Teachers and Cops

Teachers unions must join the struggle against police violence and for racial equality.

Black Muslim protest against police brutality, 1963. Gordon Parks

When Rudy Giuliani blamed the deaths of unarmed black men on teachers unions last week, he relied on the same logic that Rod Paige, former secretary of education, employed a decade ago when he labeled the National Education Association a “terrorist organization.” These arguments may seem laughable to many on the Left, but they emerge from ideological assumptions openly articulated by neoliberal education reformers.

Giuliani argues the real problem communities of color face is not police militarization or brutality, but rather poverty and “black-on-black” crime, which requires a greater police presence, and results in the disproportionate arrests of blacks. The solution to poverty — and therefore crime? Education.

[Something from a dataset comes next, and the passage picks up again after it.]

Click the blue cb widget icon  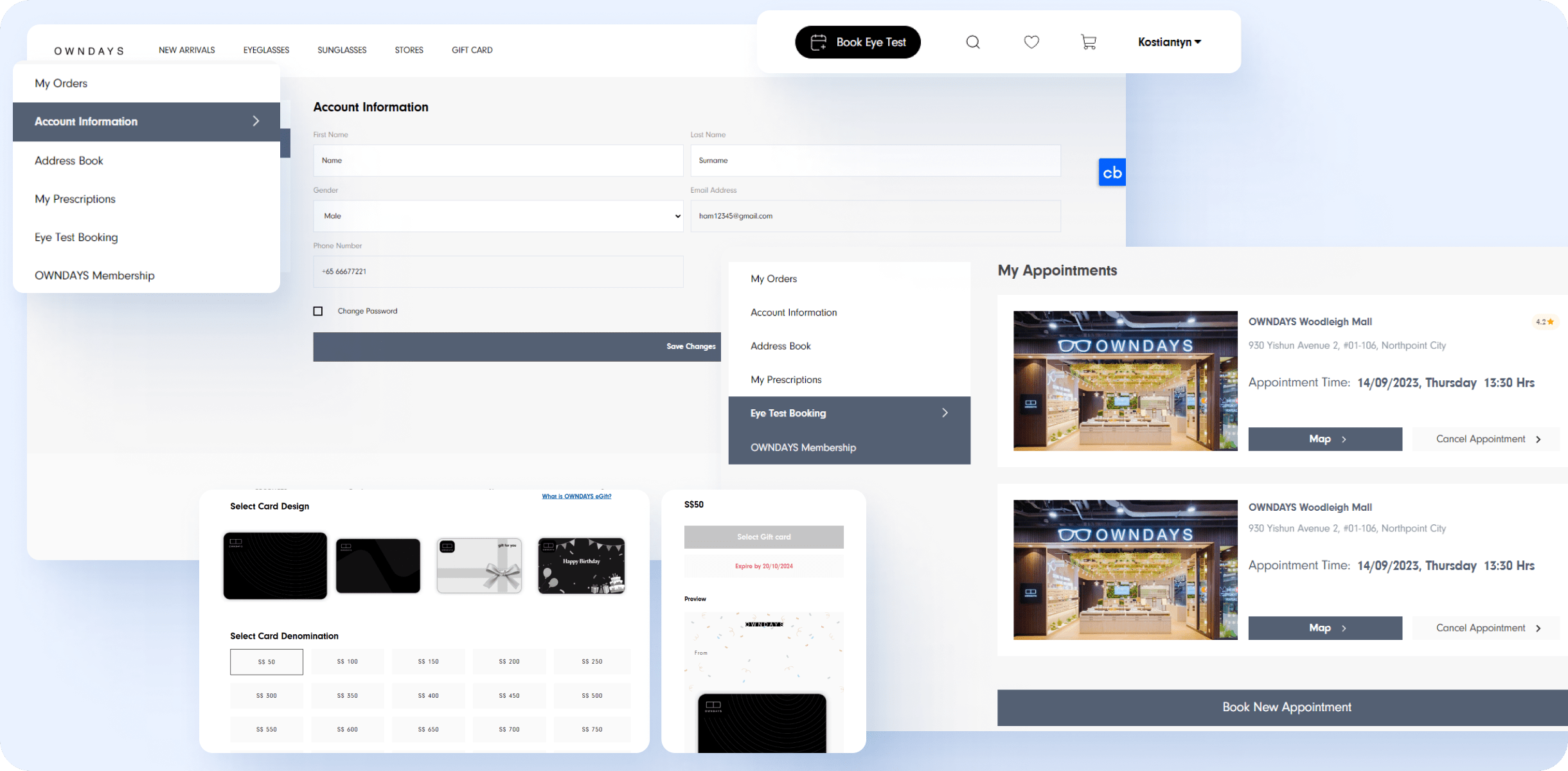[x=1112, y=172]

“Maybe all these left-wing politicians who want to blame police, maybe there’s some blame here that has to go to the teachers union, for refusing to have schools where teachers are paid for performance, for fighting charter schools, for fighting vouchers so that we can drastically and dramatically improve education,” says Giuliani.

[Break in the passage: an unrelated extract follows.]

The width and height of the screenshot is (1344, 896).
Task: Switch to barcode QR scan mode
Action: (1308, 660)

Giuliani’s statement echoes the World Bank report “Great Teachers,” which explains that while the current “deceleration” in the Latin American and Caribbean economies is due to external factors, like slower growth in China, we can’t wait for capitalism to ameliorate poverty and its other terrible social consequences. Instead we have to turn to education so we can build “human capital.”

To do that, the reasoning goes, we must improve teacher quality, pay teachers for “performance,” and change who goes into teaching. The obstacle? Teachers unions. “The deepest challenge in raising teacher quality is not fiscal or technical, but political, because teachers’ unions in every country in Latin America are large and politically active stakeholders.” Teachers unions are therefore the enemy of economic progress, and governments must persuade parents and the rest of civil society to turn against them.

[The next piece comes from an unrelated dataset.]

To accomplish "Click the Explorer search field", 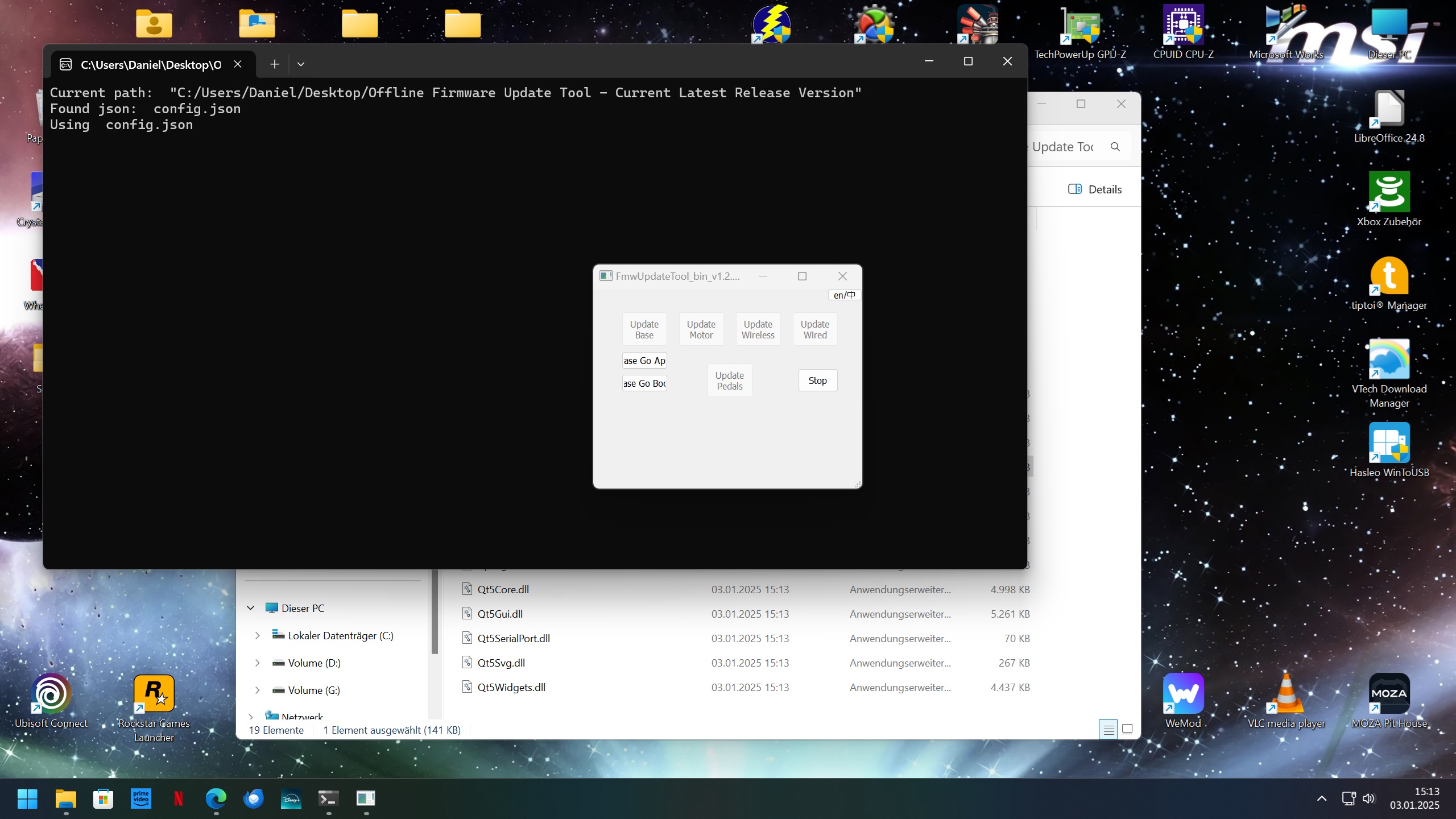I will point(1062,147).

Giuliani was not the only pundit to link teachers unions and police brutality. One blogger even claimed that teachers unions cause as much brutality to minority youth as police. So let’s be clear about how police and teachers differ.

Police, the courts, and the prison system make up the “right hand of the state,” as French sociologist Pierre Bourdieu put it. Education, public health, and social service workers personify the “left hand of the state.” While it can act as an instrument of social control, the “left hand of the state” has emancipatory potential. In contrast, the “right hand of the state” is repressive, containing no potentially untapped liberatory elements. We can’t conflate the two, if we want to understand the state with any nuance.

Advocates of the education reform agenda being pushed by wealthy elites represent their project as the “new civil rights movement.” They have enlisted support from mainstream civil rights groups and perhaps most prominently Reverend Al Sharpton. In contrast we see an authentic civil rights movement mushrooming before our eyes. Young people have already been protesting deportations, school closings, and cuts to education funding, but now tens of thousands of youth, most of them black, are taking to the streets, often in acts of civil disobedience, to express their rage at the vicious slayings of unarmed black males.

We should assume that the powerful elites trying to dismantle public education and destroy teaching as a profession, globally, will use all of their resources to turn this authentic civil rights movement against unions. We see their strategy already in blog posts claiming, inaccurately, that unions and teachers are silent about racial justice.

Social justice teachers in local “Teacher Activist Groups” and organizations opposed to prison-like school conditions such as New York City’s Teachers Unite have joined with parents and students to push back against racism in schools. Teachers unions have haltingly followed their lead.

While I welcome American Federation of Teachers president Randi Weingarten’s press release condemning the killing of Michael Brown and her arrest in a subsequent demonstration, there’s a legacy of mistrust between communities of color and teachers unions that is not going to be erased by the solitary acts of union officials or their public statements. And when officials do make such statements, they have to be clear about just what public education is up against.

For example, Weingarten responded to Giuliani’s comment by asking in a tweet, “Did #rudygiuliani really blame school teachers — not economics nor racism nor excessive force 4 #garner’s death. Has he lost it?” Yet in ascribing Giuliani’s argument to craziness, Weingarten lost the opportunity to educate teachers and the public about the ideological battle being waged against teachers, their unions, and public education.

Healing the breach between teachers unions and communities of color means first admitting there is one. That means teachers unions have to acknowledge the complicity of the education establishment in allowing segregated, unequal schooling.

It means finding ways to have constructive discussions with parents, students, and community activists who are angry and hurt about schools — and teachers — that seem not to value black kids.

Making unions more like a social movement is a tall order, but we have some great people to teach us how to do it: the youth who have organized for racial justice and an end to police brutality.